TV Tome gave the episode a 9 out of 10 rating and wrote "Despite the utter confusion, this was a bloody brilliant way to open Season Three, even if the show steeps into fantasy territory more than Ball and co may be willing to admit (although they do acknowledge that unlike their Emmy rivals, they have a "cult" appeal) and this foreshadows the inevitable darker than usual tone this season is set to take." Billie Doux of Doux Reviews gave the episode a 2 out of 4 stars and wrote "I hate watching something and not knowing what actually happened." Television Without Pity gave the episode a "B+" grade.

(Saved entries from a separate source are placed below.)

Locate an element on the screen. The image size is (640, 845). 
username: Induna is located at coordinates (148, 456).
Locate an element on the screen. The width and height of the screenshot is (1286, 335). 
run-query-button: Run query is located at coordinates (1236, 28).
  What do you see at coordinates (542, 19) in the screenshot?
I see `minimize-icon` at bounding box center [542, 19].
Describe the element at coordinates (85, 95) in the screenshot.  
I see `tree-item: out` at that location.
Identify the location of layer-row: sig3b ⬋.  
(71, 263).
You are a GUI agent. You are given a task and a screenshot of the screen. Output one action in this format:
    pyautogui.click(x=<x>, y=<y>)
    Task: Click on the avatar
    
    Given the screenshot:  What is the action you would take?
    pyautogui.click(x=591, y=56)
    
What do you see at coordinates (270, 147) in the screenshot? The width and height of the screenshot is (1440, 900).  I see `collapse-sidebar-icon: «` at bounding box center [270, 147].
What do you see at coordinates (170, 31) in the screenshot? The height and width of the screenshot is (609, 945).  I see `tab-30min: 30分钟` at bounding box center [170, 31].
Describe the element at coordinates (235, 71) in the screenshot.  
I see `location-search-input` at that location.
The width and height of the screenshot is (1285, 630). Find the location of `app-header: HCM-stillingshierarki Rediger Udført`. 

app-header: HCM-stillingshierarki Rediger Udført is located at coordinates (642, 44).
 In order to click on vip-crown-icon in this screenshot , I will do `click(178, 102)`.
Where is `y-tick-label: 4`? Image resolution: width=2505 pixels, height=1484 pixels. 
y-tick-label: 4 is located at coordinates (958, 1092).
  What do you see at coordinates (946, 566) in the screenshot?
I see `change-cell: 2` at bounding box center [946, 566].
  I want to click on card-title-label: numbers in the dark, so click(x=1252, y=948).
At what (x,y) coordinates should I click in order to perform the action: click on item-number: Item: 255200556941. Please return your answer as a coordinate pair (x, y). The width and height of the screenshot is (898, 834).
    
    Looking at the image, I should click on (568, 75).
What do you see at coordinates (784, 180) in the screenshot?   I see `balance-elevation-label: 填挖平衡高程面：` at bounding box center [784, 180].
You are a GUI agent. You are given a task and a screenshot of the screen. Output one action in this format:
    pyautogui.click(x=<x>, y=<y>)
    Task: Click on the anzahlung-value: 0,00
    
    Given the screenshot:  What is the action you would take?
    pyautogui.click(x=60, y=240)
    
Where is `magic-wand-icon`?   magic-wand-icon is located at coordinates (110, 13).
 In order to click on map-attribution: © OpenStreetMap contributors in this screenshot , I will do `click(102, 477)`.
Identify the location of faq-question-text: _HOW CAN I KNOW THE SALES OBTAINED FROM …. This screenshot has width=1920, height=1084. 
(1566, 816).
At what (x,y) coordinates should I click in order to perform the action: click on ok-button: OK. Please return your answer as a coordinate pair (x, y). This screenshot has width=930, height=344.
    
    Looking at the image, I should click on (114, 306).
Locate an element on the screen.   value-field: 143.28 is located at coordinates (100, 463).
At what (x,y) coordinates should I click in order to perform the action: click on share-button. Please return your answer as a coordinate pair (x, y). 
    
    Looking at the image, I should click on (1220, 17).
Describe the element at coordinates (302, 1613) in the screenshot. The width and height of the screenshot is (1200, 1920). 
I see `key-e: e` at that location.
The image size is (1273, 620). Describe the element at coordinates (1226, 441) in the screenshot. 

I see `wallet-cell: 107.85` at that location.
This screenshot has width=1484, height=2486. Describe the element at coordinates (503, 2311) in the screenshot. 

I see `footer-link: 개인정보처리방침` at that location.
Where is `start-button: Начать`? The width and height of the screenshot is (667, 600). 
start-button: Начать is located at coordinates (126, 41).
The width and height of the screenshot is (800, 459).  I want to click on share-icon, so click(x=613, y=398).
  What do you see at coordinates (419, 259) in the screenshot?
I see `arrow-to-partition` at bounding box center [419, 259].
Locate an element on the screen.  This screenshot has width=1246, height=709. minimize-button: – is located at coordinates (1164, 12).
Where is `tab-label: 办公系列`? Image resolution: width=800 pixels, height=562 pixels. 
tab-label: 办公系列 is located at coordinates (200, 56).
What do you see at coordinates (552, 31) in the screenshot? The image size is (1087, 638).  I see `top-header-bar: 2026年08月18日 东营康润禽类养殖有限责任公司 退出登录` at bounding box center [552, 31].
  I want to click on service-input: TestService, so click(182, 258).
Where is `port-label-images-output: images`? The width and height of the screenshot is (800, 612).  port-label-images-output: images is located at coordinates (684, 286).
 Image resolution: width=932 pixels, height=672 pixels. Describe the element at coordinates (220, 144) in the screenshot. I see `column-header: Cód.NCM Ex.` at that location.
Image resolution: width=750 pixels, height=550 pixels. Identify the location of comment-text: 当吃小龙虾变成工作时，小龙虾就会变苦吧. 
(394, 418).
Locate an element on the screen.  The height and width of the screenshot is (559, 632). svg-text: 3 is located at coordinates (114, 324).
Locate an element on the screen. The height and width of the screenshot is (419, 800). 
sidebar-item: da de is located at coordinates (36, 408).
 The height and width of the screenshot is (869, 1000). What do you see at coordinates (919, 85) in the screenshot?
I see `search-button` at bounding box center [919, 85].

In 2016, Ross Bonaime of Paste ranked it 5th out of all 63 Six Feet Under episodes and wrote, "Six Feet Unders biggest opening fake out, “Perfect Circles” begins with the death of Nate Fisher, before taking it back. What we see during Nate's surgery is his envisioning of the multiple roads that his life could've gone down. There's one where he's dead, one where he and Brenda stay together, and even one where he's just a redneck. The “Perfect Circles”’ opener is a shock, but by giving us these possibilities and also the reality of Nate surviving, we get to have our cake and eat it too. Taking place a year after the Season Two finale, the episode skips over a lot of dead weight — like the transition of Fisher & Sons into Fisher & Diaz, as well as Claire's transition into college and Nate and Lisa's marriage. Instead, we jump right back into this story, and there's even a clear effort to heighten the visual experience of the series. “Perfect Circles” truly feels like a rebirth for Six Feet Under, altogether."